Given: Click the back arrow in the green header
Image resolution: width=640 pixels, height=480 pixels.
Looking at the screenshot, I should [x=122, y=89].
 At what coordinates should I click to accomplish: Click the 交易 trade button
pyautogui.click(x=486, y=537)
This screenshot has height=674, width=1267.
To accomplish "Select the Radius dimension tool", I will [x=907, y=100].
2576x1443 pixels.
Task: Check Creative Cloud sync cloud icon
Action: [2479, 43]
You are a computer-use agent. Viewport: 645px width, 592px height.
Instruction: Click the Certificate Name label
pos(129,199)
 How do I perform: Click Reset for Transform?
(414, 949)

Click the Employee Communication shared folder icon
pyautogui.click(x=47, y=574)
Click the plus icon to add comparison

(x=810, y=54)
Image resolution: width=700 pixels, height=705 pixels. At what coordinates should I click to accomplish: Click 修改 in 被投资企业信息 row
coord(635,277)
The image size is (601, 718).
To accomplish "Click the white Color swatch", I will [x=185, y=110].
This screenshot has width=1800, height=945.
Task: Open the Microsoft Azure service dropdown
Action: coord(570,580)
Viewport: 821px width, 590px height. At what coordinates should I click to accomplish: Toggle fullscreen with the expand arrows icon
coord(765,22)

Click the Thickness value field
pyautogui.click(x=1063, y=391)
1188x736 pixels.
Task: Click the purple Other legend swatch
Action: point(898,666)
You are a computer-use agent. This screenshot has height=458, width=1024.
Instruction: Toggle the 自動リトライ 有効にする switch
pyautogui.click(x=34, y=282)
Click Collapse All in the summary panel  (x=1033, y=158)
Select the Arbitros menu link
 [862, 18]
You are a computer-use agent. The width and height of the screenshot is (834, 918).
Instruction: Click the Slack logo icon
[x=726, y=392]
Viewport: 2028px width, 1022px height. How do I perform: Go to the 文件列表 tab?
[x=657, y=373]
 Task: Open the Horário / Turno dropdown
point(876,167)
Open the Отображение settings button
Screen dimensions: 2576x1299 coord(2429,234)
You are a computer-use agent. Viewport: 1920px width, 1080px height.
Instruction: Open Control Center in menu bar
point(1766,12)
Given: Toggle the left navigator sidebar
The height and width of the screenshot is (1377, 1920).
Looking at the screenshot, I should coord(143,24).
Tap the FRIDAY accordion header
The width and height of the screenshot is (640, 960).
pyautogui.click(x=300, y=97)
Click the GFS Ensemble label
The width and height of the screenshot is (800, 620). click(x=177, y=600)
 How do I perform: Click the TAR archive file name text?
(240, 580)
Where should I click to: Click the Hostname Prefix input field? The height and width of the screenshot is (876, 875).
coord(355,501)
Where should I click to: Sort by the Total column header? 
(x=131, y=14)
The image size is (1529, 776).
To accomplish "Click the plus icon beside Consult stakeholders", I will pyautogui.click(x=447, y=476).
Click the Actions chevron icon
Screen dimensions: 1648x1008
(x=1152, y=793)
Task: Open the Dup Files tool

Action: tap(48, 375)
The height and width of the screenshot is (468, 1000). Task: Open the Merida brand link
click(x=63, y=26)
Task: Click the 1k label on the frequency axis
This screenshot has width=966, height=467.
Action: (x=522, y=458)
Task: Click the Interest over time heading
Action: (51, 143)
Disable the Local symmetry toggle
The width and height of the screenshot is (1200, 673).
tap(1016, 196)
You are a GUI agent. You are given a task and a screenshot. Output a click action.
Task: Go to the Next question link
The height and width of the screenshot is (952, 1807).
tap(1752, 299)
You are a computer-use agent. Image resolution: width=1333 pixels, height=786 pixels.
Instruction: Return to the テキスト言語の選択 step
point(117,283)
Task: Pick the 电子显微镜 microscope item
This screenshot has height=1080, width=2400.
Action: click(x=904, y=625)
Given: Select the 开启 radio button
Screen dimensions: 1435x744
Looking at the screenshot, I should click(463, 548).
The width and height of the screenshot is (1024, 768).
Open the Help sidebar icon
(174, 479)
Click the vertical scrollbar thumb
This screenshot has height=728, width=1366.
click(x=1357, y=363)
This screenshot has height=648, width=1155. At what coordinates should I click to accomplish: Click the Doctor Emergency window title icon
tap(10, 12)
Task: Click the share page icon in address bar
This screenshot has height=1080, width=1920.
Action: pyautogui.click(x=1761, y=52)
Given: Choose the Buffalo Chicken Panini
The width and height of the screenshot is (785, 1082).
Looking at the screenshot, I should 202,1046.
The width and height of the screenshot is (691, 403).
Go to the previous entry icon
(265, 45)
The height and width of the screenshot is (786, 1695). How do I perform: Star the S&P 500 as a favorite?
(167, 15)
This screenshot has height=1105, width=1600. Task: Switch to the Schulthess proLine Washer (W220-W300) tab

__Task requirements__
Lay out everything above, from the line containing "Given: Toggle the left navigator sidebar" down to the line containing "click(x=63, y=26)", as a Markdown table with the columns Row and Line. Number each row and leave out any blank lines.

__Final result__
| Row | Line |
|---|---|
| 1 | Given: Toggle the left navigator sidebar |
| 2 | The height and width of the screenshot is (1377, 1920). |
| 3 | Looking at the screenshot, I should coord(143,24). |
| 4 | Tap the FRIDAY accordion header |
| 5 | The width and height of the screenshot is (640, 960). |
| 6 | pyautogui.click(x=300, y=97) |
| 7 | Click the GFS Ensemble label |
| 8 | The width and height of the screenshot is (800, 620). click(x=177, y=600) |
| 9 |  How do I perform: Click the TAR archive file name text? |
| 10 | (240, 580) |
| 11 | Where should I click to: Click the Hostname Prefix input field? The height and width of the screenshot is (876, 875). |
| 12 | coord(355,501) |
| 13 | Where should I click to: Sort by the Total column header?  |
| 14 | (x=131, y=14) |
| 15 | The image size is (1529, 776). |
| 16 | To accomplish "Click the plus icon beside Consult stakeholders", I will pyautogui.click(x=447, y=476). |
| 17 | Click the Actions chevron icon |
| 18 | Screen dimensions: 1648x1008 |
| 19 | (x=1152, y=793) |
| 20 | Task: Open the Dup Files tool |
| 21 | Action: tap(48, 375) |
| 22 | The height and width of the screenshot is (468, 1000). Task: Open the Merida brand link |
| 23 | click(x=63, y=26) |